We got so many things wrong that morning, including who, what, when, where, and why Santa is....yet when Kris Kringle arrived festooned with an obvious fake beard, no belly, and suspiciously similar glasses to Daddy's, (not to mention a"Ho, ho, ho" that bellowed in a familiar baritone), we still managed to completely dupe our son. When Ash looked nervous, we went as far as to tell him it was "just Daddy in a costume" but it did no good: as soon as Erin reappeared in Daddy clothes, Ash ran off to figure out where the heck Santa went. And has been talking nonstop about him and the globe he left for days now. All in all, the ruse was a roaring success. Once again, I found this to be the most amusing possible thing, and delighted in capturing it best I could. This is one tradition that promises to make me smile for decades to come.
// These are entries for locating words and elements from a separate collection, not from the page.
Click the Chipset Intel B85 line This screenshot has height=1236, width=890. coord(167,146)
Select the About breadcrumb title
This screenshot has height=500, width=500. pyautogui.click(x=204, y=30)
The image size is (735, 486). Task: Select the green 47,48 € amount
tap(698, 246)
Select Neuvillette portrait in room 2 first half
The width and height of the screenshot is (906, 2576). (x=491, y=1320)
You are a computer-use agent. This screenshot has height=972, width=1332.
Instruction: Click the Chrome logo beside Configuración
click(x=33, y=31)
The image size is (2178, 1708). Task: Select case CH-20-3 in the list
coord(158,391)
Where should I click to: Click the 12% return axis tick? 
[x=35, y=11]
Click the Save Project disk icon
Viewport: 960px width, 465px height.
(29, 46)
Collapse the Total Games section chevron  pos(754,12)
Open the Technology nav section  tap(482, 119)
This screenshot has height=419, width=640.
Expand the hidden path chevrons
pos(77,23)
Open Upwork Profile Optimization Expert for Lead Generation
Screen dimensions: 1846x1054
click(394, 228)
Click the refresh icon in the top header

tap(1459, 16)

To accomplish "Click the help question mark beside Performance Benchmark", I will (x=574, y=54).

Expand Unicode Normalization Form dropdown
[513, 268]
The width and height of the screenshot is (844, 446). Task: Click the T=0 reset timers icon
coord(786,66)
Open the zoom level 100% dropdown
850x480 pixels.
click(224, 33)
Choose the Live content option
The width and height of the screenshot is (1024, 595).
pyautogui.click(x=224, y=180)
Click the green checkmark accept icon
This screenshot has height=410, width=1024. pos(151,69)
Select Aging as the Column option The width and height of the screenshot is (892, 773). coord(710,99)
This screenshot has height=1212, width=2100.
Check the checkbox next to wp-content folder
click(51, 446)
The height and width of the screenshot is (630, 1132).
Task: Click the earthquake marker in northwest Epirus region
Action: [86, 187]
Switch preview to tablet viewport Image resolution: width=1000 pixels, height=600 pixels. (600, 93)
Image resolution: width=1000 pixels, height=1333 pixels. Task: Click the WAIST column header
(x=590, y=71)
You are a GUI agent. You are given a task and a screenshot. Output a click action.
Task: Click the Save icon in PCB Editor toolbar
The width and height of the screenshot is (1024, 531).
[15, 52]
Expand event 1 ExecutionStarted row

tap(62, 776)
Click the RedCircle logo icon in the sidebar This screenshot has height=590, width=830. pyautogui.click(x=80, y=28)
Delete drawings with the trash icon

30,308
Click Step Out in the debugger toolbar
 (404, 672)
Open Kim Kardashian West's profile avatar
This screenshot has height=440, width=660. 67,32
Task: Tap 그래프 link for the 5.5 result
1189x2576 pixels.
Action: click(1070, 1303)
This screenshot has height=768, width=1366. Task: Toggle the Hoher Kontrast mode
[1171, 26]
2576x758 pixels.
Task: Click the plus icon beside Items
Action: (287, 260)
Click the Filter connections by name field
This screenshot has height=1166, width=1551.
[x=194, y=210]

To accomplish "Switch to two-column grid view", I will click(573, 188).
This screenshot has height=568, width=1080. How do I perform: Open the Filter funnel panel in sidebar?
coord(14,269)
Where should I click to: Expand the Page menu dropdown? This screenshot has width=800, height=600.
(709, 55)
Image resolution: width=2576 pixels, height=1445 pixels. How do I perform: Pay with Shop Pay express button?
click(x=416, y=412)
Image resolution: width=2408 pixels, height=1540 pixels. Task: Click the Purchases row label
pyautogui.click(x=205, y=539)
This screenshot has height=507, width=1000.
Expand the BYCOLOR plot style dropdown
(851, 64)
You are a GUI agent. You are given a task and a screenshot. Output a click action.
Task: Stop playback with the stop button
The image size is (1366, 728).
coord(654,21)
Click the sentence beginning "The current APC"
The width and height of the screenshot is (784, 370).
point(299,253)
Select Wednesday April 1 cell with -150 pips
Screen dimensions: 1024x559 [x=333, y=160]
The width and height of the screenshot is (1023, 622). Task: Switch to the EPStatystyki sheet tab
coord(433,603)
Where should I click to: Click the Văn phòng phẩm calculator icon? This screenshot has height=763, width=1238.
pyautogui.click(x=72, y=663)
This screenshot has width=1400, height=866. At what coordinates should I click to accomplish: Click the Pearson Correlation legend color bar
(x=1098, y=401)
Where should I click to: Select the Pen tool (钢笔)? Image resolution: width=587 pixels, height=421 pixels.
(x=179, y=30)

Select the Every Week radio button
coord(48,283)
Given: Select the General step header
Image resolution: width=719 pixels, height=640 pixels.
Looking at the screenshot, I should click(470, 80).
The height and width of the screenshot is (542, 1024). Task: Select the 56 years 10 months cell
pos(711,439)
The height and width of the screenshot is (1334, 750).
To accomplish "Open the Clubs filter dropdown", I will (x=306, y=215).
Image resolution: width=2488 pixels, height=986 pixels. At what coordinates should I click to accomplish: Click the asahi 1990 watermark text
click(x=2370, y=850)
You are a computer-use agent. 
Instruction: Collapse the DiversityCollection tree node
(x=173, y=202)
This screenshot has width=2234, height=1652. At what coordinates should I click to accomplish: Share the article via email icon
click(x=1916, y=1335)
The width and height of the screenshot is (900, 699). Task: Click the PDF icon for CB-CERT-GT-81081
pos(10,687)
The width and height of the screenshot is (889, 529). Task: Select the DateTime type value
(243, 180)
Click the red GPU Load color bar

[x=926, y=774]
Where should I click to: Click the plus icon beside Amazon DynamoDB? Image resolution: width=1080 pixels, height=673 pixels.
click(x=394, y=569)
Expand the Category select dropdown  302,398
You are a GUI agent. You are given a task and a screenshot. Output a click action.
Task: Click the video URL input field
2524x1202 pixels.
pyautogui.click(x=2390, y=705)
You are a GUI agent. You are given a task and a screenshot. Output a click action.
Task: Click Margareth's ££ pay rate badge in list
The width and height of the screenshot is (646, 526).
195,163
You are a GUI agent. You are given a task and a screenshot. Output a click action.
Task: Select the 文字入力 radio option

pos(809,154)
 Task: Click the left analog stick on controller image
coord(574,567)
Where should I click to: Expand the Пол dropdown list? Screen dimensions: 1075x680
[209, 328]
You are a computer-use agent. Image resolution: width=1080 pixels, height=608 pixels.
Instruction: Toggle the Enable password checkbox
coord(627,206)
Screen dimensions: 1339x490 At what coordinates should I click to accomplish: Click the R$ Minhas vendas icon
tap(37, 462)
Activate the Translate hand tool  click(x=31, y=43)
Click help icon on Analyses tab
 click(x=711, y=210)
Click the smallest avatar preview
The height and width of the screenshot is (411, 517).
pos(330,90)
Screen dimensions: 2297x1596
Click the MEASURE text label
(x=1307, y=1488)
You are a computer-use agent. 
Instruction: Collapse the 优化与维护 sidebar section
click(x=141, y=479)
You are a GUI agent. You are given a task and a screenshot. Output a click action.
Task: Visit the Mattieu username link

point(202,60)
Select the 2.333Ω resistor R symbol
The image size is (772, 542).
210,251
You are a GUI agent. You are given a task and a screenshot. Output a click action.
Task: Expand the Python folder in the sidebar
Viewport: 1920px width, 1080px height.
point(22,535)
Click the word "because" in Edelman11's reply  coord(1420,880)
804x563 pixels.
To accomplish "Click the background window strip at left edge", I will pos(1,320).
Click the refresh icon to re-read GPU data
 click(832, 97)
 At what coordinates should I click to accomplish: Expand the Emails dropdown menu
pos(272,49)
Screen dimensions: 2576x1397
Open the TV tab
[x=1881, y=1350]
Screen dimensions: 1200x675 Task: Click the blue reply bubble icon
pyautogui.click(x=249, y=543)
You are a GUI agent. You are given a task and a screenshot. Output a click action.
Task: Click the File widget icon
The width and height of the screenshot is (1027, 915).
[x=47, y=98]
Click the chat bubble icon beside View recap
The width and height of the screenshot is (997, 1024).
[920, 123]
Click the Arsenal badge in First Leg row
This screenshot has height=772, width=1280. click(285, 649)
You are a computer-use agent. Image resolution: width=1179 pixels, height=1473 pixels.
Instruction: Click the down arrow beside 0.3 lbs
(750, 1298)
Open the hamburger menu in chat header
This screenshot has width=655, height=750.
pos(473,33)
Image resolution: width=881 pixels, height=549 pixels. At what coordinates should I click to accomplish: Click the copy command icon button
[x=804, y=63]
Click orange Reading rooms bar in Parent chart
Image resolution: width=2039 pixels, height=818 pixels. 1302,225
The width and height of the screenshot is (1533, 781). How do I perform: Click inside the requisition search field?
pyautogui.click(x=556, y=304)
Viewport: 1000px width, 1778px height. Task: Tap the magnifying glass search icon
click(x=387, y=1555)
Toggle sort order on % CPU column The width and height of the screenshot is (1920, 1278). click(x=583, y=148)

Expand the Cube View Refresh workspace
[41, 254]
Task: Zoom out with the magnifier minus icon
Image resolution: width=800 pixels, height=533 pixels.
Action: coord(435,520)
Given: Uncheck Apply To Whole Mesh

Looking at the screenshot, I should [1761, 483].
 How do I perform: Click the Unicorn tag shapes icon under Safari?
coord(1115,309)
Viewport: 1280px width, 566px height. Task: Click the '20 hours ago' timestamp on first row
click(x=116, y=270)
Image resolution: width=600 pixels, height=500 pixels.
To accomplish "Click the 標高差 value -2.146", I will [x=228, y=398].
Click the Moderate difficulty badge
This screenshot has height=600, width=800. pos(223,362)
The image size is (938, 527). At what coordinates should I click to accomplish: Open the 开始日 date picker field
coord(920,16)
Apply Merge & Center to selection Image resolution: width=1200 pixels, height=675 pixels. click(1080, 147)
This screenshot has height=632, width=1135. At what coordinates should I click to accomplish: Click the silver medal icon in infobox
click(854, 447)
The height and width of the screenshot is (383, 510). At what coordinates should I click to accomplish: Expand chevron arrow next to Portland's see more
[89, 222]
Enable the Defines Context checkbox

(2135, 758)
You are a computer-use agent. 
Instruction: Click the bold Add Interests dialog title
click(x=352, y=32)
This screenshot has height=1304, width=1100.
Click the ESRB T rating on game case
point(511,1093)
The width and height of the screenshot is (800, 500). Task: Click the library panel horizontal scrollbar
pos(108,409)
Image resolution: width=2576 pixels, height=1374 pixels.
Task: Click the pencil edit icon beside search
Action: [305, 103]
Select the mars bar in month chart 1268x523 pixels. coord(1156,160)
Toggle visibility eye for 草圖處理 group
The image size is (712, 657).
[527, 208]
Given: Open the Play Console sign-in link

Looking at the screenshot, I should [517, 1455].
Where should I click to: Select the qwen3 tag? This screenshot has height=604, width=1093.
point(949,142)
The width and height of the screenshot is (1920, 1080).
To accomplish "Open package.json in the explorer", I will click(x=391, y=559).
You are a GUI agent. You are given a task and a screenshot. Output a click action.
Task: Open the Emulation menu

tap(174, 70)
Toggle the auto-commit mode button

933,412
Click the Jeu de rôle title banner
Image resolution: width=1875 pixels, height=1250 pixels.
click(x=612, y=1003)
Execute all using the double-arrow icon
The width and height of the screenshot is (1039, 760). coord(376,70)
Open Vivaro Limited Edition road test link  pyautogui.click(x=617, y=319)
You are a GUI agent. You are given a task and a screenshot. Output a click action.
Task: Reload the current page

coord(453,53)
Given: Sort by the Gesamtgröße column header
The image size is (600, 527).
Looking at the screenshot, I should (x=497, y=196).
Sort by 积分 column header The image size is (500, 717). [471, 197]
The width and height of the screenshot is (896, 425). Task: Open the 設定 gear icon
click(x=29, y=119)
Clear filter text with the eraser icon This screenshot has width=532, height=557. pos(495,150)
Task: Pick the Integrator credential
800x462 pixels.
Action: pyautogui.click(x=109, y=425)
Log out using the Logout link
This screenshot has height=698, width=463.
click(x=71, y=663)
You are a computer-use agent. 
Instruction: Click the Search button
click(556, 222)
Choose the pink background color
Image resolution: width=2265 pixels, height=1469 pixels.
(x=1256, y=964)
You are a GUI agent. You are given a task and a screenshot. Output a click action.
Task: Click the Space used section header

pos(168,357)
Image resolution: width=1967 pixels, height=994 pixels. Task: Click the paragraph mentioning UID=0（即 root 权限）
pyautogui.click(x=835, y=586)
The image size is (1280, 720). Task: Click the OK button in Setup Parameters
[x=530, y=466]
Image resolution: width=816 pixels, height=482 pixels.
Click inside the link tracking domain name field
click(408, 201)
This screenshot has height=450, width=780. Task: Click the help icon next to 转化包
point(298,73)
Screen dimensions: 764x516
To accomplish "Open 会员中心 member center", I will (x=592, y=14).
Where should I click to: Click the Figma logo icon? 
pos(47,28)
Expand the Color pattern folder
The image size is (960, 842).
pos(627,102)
Thankfully, we have a few more years to get our story straight. :-)


Friday, December 23, 2016

Sparkle

On our Christmas tree each year since I was my own son's age there has been a tiny, nondescript ornament nestled in amongst all the blinkies and sparkles. What it lacks in pizazz, it makes up for in sentiment: it's by far my most most adored, cherished ornament, the one I pile all my nostalgia onto (trumping the handmade ornaments my parents made before they were married, the snowblob with my son's handprint, and the Walnut I colored with markers and put on a string on in Kindergarten) because it includes a most basic and treasured ritual: reading aloud on Christmas eve, from the tiniest of books, the Night Before Christmas.
But as we decorated the tree this year, for the very first time in my entire life, I realized that I can no longer even squint through glasses to see the tiny print. My son not yet old enough to read, this seemingly timeless tradition may have to end, or be severely compromised by allowing someone else besides me or my blood to execute it. Or relying on the likes of Google in an unfair assist.

So, I comforted myself by falling back on my second most favorite tradition: eating the year-old piece of candy I hide in my Reindeer squeezy-mouth ornament each season as we're packing away our Christmas decorations. Oh, and catching hell for it from my husband who thinks the shelf life of chocolate is like, an important detail or something.

This year on on its eve we'll read the Night Before Christmas even if I have to pull the words out from deep in my memory bank to do it. All the while, I'll try to remember that even the strongest of traditions die out with time. But like old bulbs on an ancient string of lights, they can be replaced with new ones that'll sparkle and burn bright for years to come.